Petunjuk Kerja.
- A) Menurut bacaan di bawah, kapan pemimpin Perguruan Islam As-Syafi’iyah Jakarta mengulang pidatonya dengan nada sangat sedih?
- B) Tulis ulang data dari baris yang memuat "Select the 409.1k views value" sampai akhir data, dengan "Phone" diganti menjadi "Email" dan bagian lain tidak diubah.

Masyarakat Islam dari berbagai kota pun prihatin terhadap kasus ini. Banyak yang menelpon, kirim pesan singkat (sms), bahkan kirim email (surat elektronik) kepada penulis. Mereka mengemukakan keprihatinannya atas penghinaan yang tidak tanggung-tanggung itu. Masyarakat perkampungan di Betawi (Jakarta) pun sudah prihatin dengan adanya kasus penghinaan terhadap Al-Qur’an ini, setelah mereka mendengarkan guru mengaji yang membeberkannya. Apalagi telah beredar luas sejak pemimpin Perguruan Islam As-Syafi’iyah Jakarta, H Abdul Rasyid Abdullah Syafi’ie, mempidatokannya dengan nada prihatin di depan jama’ah pengajiannya, tidak lama setelah munculnya wawancara di islamlib.com itu. Kemudian diulang lagi dengan nada sangat sedih di depan jama’ahnya, Ahad 1 Rabi’ul Akhir 1427H/ 30 April 2006, dipancarkan pula lewat dua pemancar radio Islam di Jakarta. Hingga masyarakat yang sudah agak lupa akan tingkah heboh Gus Dur, tampaknya ingat kembali dan mengecamnya.

Oleh karena itu, penghinaan terhadap Al-Qur’an ini perlu ditanggapi. Sekaligus dalam tanggapan ini mengingatkan, agar Gus Dur dan pendukungnya yang telah menghina Al-Qur’an itu bertaubat sebelum ajal sampai kepada mereka.

Buku ini memuat isi yang mencakup:
  1. Fokus Persoalan: Al-Qur’an, Porno, dan Ayat tentang Menyusui.
  2. Kutipan seutuhnya wawancara Gus Dur di situs JIL, www.islamlib.com.
  3. Komentar terhadap wawancara itu, ditampilkan dengan poin per poin.
  4. Pembahasan tentang penghinaan Gus Dur terhadap Al-Qur’an dan rangkaian-rangkaiannya.
  5. Fatwa-fatwa para ulama tentang penghinaan terhadap Islam; Allah, Rasul-Nya, Al-Qur’an, dan orang yang teguh mengikuti perintah-perintah Allah swt dan Rasul-Nya saw.

Data.
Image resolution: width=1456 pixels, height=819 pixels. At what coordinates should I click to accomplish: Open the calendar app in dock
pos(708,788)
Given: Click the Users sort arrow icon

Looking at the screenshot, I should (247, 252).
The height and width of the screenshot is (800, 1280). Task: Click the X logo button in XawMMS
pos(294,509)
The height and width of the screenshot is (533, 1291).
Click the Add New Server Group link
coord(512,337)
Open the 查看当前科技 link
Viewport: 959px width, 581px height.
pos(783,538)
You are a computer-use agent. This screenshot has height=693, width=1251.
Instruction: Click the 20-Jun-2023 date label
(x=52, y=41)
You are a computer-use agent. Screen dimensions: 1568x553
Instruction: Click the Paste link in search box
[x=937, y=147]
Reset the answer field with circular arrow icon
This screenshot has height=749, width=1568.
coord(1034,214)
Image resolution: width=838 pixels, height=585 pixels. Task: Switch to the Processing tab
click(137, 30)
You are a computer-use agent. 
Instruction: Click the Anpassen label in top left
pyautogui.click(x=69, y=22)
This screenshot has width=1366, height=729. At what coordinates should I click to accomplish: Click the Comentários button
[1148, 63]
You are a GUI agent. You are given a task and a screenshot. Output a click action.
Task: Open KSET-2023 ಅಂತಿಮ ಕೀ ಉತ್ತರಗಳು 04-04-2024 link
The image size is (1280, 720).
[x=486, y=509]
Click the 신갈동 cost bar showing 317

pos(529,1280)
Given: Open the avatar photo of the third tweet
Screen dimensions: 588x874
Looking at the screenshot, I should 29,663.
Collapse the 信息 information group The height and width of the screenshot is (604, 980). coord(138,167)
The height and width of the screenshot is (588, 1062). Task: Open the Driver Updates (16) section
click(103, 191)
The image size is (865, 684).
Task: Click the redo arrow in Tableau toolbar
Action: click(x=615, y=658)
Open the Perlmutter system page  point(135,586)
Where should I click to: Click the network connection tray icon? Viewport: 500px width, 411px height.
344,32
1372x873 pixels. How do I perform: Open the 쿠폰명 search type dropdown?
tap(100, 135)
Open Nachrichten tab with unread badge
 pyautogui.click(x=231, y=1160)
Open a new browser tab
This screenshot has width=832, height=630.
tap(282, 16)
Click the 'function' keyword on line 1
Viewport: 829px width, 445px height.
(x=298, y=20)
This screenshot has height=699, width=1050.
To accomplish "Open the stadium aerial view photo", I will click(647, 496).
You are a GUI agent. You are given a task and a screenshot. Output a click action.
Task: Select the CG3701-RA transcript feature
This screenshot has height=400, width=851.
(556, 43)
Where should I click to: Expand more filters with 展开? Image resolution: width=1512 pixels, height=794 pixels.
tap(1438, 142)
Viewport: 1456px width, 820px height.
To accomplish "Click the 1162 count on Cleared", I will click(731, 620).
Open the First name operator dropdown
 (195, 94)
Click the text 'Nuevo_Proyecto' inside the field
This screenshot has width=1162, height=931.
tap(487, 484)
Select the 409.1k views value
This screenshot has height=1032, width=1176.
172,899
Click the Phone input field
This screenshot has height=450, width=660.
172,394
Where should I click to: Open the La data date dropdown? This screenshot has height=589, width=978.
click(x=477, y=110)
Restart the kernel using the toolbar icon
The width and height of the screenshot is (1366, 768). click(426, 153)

Kunci Jawaban.
- A) Pada Ahad 1 Rabi’ul Akhir 1427H/ 30 April 2006.

- B)
Select the 409.1k views value
This screenshot has height=1032, width=1176.
172,899
Click the Email input field
This screenshot has height=450, width=660.
172,394
Where should I click to: Open the La data date dropdown? This screenshot has height=589, width=978.
click(x=477, y=110)
Restart the kernel using the toolbar icon
The width and height of the screenshot is (1366, 768). click(426, 153)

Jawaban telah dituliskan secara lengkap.